Fulham's away form is traditionally dreadful - they have conceded 21 goals in their last seven matches on the road - but it is the results at Craven Cottage that have been particularly concerning. Two years ago, Fulham had the tenth best home record in the division, winning ten of their 19 fixtures. This season, their total of 13 points from 16 matches makes for the worst return in the Premier League (and better than only one club in Europe's top five leagues).
"We are all very disappointed with how it is going on," Felix Magath admitted after Sunday's defeat to Everton. "But I think if we go on and play as good as we did today, we will see." Whilst Magath is correct in his description of Fulham's performance, results under the German have simply not improved sufficiently - he has four points from his six matches in charge.
It seems likely that Fulham will need at least four wins from their remaining six games to stay up. That's as many as they have managed since the end of October.

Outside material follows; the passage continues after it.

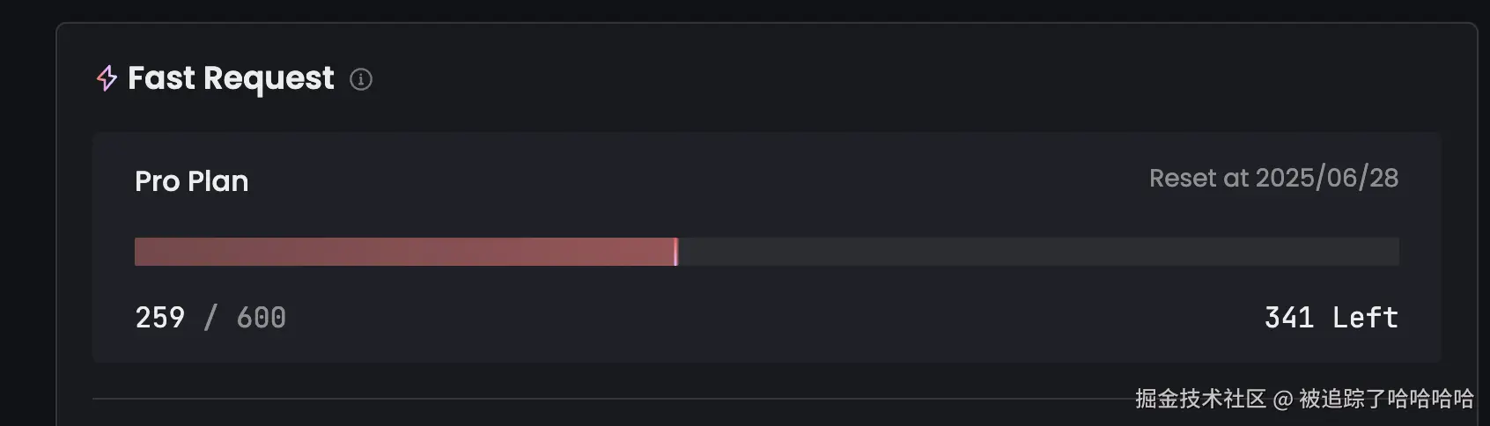Image resolution: width=1490 pixels, height=426 pixels.
Task: Click the "Reset at" text
Action: (1199, 178)
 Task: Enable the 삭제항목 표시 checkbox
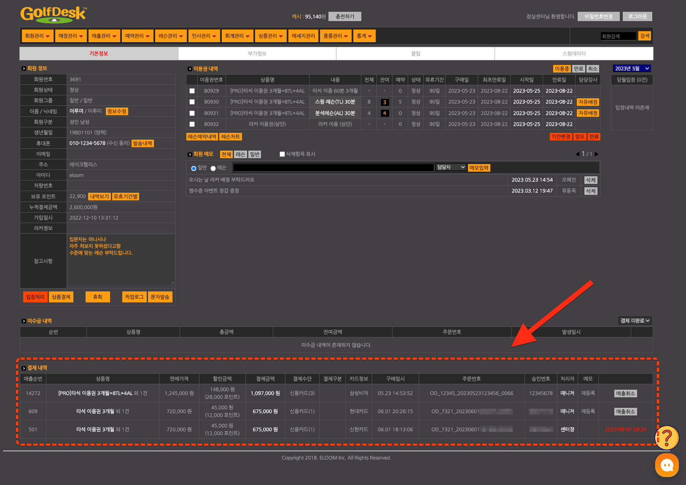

Losers not just due to a defeat at Old Trafford, but because things simply don't seem to be changing. Consecutive 4-1 defeats, and a growing sense that Paul Lambert is doing no more than treading water. Villa have now taken a grand total of 15 points in their last 17 Premier League matches. The surprising thing is that there are three teams to have taken fewer in that time, but all three (West Brom, Cardiff and Fulham) have changed their manager in a bid to halt such a decline.
"I don't think you'll need as many as 40 points with the way the league is," said Lambert following Saturday's defeat. "We'll try and win the next one and see what happens. We've got another big game next week against Fulham. I don't know how many it will take, but I'm not sure it will be as many as 40." Villa fans must be delighted to see such high aspirations.

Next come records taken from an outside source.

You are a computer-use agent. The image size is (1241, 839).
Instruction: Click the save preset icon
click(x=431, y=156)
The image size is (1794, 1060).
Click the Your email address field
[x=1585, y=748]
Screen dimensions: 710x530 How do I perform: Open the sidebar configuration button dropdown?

In 2010/11, under the much-maligned Gerard Houllier, Villa took 48 points from 38 games at a rate of 1.26 points per game. During the woeful Alex McLeish season (recording the lowest win percentage of any manager at the club), Villa took exactly 1.00ppg. In the 69 Premier League games under Paul Lambert, that total stands at 1.09.
There may be other signs of progress at Villa Park but, on the field at least, improvement has been critically slow.

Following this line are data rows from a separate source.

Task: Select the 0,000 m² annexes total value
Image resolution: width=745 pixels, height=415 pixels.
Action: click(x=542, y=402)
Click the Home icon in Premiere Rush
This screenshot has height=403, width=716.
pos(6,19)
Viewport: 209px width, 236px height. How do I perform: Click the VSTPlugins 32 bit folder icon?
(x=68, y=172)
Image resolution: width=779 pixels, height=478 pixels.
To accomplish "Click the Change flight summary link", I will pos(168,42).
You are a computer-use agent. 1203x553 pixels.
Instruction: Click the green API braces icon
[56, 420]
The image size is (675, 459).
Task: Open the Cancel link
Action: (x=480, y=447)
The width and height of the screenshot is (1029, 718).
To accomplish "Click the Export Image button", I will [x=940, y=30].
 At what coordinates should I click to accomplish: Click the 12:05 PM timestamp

As pitiful a stunt as it deserved to be. What started as an attempt to undermine David Moyes' authority as Manchester United manager ended up simply strengthening his position. In a choice between a man trying his best but failing to succeed and a group of self-important supporters attempting to court controversy and fame by resorting to d*ckishness, the PR contest has only one winner.
David Moyes may have got much wrong this season, but his suggestion that the reported £840 cost would have been better spent by making a donation to Darren Fletcher's charity was completely correct. His early arrival into the dug-out displayed both balls (not literally) and determination. He may not be good enough for his job, but those are at least two characteristics he shares with his predecessor.
On West Brom v Cardiff: 'Unders. Unders. And again Unders. If this game produces more than 2.5 goals I shall gladly cook my own gonads with onions and Herbes de Provence in a George Foreman grilling machine.'
Thought we could smell something porky.